Perhaps unsurprisingly, one of my interests is functional, accurate protein annotations. The default way to annotate new sequences, especially in a high-throughput manner, is to use sequence identity with some form of BLAST and use the best hit to annotate your sequence of interest.
There are some limitations here. It’s been shown that enzyme function is not necessarily conserved even with fairly similar sequences. We’ve demonstrated that each orphan enzyme we find a sequence for can lead to the re-annotation of hundreds of genomes.

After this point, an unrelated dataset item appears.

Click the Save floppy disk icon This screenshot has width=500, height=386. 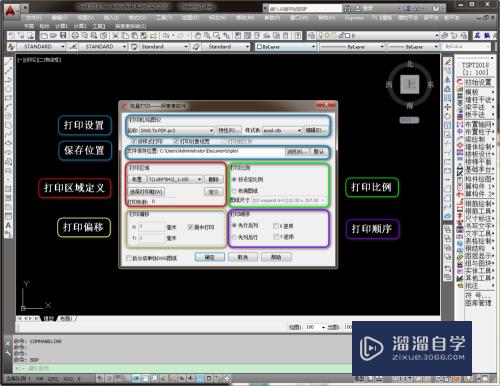63,35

In their paper DomSign: a top-down annotation pipeline to enlarge enzyme space in the protein universe, Wang et al from Tokyo Institute of Technology and Tsinghua University apply a protein-domain based approach to try and expand our ability to predict enzyme activities for proteins.
The short version – domain signatures and ECs
Read the whole paper for the details, but the gist of the approach is this:
First, take all the proteins in the curated pfam-A list (more on pfam here). Then for each one that is already classified as an enzyme (with a single EC number), reduce it to a domain signature. A domain signature is just a list of all the unique domains that protein has.

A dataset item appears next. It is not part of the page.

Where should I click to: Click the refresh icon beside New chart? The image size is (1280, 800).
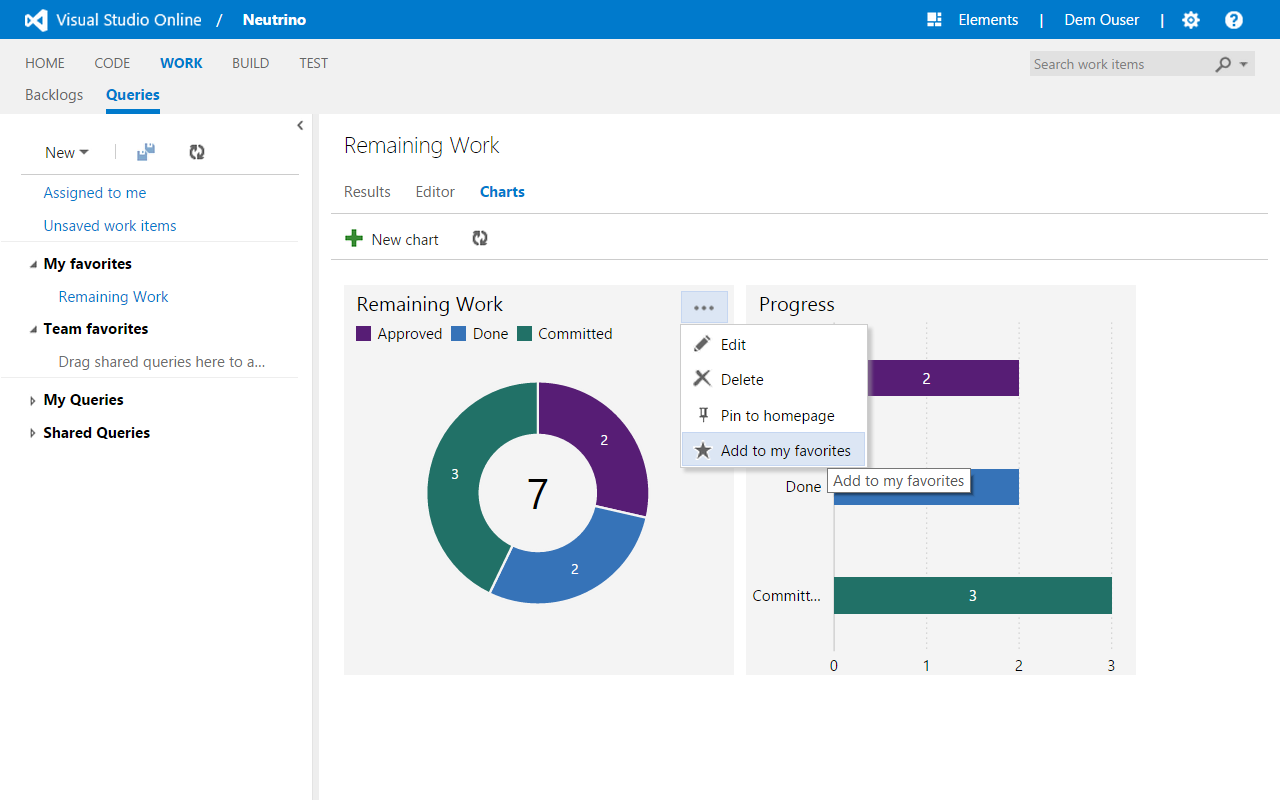(x=480, y=239)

Then for each domain signature, they identify the “dominant” EC number for that signature for each step in the EC hierarchy. Based on what percent of the enzymes in the domain signature family have that EC number, they assign a confidence level.
For example, we can imagine a theoretical family of enzymes that all have the domain signature ABE (that is, they all contain one or more of each of domains A, B, and E). That family might have 93% of its members in the top-level EC category 1, so it would have a confidence level of 0.93 for EC 1. Then if 81% of its member had 3 for the next number, it would have a confidence level of 0.81 for EC 1.3.
…and so forth.
Then the basic procedure is to take a novel enzyme, find its domain signature, set your preferred confidence level, and predict an EC number for that enzyme.
One obvious limitation
The big limitation to this method is that it only works if you already have annotated enzymes in your training data set with a domain signature matching the new enzyme you’re trying to annotate.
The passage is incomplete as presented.